### Work required
In the data below, the answer is the run of lines from the line containing "PLANETS section heading" through the line containing "Given: Click the word", both included; print it exactly and nothing else.

BEGIN

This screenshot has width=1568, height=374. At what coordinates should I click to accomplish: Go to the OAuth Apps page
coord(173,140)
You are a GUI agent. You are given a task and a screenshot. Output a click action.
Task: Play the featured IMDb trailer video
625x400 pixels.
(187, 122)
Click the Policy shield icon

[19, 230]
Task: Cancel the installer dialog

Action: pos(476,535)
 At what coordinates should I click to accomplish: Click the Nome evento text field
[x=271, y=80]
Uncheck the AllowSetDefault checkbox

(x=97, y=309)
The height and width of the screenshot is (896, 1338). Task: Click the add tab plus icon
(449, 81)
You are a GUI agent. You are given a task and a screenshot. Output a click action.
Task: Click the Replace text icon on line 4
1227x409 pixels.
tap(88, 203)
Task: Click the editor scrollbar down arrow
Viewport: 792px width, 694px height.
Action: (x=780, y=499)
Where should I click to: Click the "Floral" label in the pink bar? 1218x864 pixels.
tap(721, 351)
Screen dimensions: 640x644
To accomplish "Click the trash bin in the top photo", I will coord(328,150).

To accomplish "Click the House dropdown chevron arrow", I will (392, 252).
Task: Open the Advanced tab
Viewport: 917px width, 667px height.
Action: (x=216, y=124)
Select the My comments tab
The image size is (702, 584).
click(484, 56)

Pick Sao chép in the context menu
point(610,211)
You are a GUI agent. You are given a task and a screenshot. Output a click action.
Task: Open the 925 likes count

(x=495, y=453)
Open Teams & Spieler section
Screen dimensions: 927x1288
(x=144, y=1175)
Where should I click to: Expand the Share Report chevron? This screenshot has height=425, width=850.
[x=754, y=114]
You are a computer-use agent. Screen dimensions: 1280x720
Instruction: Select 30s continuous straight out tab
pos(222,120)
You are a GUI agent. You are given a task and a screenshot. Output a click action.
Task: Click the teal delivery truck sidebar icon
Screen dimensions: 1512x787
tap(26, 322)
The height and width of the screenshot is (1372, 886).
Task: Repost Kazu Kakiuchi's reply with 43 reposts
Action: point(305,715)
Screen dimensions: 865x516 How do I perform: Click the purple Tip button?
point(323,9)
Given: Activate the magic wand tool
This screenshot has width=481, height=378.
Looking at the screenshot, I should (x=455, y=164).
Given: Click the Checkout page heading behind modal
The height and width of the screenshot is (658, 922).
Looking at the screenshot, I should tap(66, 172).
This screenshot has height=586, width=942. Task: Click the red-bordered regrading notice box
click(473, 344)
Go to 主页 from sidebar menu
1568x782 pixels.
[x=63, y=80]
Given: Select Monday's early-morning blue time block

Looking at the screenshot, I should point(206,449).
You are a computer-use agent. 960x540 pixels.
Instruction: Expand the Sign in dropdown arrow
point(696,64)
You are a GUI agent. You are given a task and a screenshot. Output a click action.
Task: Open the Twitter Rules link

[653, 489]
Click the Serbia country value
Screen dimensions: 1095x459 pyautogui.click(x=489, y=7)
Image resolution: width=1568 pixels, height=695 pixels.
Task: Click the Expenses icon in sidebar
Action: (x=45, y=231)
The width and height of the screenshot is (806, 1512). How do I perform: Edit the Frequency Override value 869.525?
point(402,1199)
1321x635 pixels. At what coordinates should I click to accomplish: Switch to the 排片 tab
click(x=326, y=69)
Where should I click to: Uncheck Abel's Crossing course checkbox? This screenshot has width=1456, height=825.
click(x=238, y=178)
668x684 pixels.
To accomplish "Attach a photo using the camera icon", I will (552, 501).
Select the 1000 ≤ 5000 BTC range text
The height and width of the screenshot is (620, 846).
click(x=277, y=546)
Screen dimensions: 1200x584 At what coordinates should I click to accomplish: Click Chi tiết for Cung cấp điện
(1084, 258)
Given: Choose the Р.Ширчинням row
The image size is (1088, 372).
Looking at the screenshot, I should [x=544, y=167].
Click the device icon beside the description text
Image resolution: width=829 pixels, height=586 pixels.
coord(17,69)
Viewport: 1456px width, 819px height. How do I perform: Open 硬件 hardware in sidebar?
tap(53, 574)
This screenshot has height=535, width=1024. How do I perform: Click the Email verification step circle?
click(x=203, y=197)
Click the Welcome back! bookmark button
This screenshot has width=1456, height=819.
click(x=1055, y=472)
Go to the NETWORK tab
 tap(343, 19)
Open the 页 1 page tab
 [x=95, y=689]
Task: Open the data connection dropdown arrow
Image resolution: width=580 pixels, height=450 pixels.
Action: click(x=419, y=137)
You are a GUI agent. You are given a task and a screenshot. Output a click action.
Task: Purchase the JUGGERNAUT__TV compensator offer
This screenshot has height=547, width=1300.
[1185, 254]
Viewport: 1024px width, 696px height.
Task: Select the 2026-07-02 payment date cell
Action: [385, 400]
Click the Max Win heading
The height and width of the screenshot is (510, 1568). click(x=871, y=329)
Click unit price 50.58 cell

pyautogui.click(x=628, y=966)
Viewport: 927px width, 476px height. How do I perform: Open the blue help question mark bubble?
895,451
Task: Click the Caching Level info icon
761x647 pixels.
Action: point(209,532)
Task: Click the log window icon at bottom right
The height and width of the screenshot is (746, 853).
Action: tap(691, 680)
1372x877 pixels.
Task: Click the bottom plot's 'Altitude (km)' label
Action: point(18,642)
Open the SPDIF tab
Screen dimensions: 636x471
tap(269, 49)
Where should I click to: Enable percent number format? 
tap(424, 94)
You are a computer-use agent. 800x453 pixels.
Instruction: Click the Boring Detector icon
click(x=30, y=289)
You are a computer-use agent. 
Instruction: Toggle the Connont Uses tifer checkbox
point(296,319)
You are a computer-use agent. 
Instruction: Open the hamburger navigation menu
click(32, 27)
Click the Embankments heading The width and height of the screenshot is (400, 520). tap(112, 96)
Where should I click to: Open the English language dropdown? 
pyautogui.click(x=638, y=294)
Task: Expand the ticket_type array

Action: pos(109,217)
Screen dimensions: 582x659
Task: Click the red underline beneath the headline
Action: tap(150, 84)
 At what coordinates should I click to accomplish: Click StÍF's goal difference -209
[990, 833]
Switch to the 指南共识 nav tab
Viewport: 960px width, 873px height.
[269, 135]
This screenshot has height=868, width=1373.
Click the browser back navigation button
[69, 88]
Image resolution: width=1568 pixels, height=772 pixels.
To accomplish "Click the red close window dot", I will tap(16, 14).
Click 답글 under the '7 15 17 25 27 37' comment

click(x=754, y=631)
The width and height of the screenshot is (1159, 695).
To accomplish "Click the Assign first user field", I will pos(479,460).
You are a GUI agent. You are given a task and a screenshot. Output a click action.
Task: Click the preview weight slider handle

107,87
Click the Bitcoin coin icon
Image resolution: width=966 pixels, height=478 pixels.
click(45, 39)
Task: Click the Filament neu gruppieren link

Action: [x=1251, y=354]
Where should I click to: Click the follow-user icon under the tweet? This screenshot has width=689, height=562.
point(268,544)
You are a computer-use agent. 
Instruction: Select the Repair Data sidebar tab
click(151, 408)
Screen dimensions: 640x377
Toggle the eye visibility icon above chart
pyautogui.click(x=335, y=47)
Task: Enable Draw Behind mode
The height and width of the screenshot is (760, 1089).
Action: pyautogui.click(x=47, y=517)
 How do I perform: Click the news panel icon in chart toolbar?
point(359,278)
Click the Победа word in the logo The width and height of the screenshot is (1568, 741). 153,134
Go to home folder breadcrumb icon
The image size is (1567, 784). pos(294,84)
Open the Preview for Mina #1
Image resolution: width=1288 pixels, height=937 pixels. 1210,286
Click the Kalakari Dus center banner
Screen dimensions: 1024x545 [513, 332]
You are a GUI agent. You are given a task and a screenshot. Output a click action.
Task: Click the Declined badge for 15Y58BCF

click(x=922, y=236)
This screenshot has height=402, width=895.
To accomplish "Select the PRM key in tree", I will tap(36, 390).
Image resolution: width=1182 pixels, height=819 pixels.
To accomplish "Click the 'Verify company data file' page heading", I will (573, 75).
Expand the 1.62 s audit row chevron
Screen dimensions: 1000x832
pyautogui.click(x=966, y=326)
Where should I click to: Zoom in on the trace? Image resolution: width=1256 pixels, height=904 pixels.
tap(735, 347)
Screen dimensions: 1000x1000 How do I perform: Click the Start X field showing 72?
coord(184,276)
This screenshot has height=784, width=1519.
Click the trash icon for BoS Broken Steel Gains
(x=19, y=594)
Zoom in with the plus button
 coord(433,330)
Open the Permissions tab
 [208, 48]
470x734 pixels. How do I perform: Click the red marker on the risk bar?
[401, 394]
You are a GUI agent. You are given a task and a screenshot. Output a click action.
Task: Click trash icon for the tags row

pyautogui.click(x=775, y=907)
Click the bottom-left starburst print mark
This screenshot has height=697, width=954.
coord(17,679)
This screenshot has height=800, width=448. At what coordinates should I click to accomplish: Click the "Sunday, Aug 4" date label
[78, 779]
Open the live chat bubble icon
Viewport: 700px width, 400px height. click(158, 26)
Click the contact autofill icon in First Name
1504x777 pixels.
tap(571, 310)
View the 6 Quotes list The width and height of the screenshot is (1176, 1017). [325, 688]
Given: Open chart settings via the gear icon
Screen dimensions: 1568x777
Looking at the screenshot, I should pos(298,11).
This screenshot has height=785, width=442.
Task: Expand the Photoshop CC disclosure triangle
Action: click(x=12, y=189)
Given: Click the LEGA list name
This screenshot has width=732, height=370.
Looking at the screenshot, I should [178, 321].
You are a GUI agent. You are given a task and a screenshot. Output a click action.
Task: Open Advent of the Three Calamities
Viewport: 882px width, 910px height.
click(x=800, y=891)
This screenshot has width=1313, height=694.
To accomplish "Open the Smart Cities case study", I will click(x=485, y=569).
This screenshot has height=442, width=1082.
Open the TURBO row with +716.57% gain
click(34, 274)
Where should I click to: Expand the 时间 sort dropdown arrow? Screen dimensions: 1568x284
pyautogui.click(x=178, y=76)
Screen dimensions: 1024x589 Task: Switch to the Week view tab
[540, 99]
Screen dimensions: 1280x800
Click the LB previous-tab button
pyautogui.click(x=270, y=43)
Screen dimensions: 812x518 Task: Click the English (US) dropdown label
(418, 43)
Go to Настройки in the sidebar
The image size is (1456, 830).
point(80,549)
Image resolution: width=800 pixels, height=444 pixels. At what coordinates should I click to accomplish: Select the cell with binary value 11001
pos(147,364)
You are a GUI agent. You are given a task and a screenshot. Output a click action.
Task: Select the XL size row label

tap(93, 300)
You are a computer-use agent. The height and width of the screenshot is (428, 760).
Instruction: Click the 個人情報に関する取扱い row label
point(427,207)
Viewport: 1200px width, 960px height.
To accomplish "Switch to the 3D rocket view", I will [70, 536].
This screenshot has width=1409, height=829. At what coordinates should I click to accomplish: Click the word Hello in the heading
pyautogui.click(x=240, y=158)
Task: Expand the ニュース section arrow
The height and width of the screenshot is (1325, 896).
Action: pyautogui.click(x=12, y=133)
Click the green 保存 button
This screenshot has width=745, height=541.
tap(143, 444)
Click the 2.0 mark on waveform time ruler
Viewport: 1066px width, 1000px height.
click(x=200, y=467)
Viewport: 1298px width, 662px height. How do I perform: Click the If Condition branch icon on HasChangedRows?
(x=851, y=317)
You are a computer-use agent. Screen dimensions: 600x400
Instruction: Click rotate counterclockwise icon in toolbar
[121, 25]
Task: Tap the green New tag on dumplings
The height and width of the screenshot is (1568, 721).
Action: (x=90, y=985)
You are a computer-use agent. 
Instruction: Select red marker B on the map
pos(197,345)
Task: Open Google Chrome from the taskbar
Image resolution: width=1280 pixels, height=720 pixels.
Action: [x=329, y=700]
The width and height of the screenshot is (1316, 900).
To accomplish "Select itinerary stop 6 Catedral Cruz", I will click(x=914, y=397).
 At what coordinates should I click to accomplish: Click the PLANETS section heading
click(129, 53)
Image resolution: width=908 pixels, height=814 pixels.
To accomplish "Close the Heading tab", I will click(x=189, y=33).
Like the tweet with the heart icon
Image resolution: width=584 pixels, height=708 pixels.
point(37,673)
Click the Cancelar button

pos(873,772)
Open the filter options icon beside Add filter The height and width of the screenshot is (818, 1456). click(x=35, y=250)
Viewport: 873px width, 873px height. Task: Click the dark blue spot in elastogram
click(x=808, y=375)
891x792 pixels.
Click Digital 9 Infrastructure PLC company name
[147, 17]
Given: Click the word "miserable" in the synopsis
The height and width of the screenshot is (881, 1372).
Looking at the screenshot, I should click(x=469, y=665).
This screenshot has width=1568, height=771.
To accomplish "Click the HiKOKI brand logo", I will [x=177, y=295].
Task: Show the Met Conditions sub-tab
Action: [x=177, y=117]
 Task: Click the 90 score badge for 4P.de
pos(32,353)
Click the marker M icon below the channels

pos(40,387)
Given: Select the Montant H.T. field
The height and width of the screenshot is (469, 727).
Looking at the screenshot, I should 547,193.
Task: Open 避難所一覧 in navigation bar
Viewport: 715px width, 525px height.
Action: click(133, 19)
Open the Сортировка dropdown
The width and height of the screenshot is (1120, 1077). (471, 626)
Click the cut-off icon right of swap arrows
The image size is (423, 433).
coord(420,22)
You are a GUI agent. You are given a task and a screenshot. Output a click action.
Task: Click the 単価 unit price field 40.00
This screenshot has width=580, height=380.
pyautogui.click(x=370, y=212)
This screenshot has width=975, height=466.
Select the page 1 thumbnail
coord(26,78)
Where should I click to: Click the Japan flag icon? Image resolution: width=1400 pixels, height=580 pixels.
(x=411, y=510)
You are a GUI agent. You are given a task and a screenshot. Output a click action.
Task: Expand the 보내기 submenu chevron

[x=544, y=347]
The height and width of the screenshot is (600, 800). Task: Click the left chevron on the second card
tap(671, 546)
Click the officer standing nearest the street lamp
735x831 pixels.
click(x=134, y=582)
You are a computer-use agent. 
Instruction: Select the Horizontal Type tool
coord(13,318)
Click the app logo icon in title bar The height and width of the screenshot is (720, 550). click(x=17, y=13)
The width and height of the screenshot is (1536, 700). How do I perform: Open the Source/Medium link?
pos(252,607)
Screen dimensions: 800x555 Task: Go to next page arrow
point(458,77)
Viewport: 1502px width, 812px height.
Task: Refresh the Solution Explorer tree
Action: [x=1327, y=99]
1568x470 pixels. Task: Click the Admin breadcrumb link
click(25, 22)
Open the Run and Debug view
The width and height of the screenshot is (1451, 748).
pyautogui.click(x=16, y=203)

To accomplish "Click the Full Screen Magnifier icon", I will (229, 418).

END

### Reply to the exercise
 At what coordinates should I click to accomplish: Click the PLANETS section heading
click(129, 53)
Image resolution: width=908 pixels, height=814 pixels.
To accomplish "Close the Heading tab", I will click(x=189, y=33).
Like the tweet with the heart icon
Image resolution: width=584 pixels, height=708 pixels.
point(37,673)
Click the Cancelar button

pos(873,772)
Open the filter options icon beside Add filter The height and width of the screenshot is (818, 1456). click(x=35, y=250)
Viewport: 873px width, 873px height. Task: Click the dark blue spot in elastogram
click(x=808, y=375)
891x792 pixels.
Click Digital 9 Infrastructure PLC company name
[147, 17]
Given: Click the word "miserable" in the synopsis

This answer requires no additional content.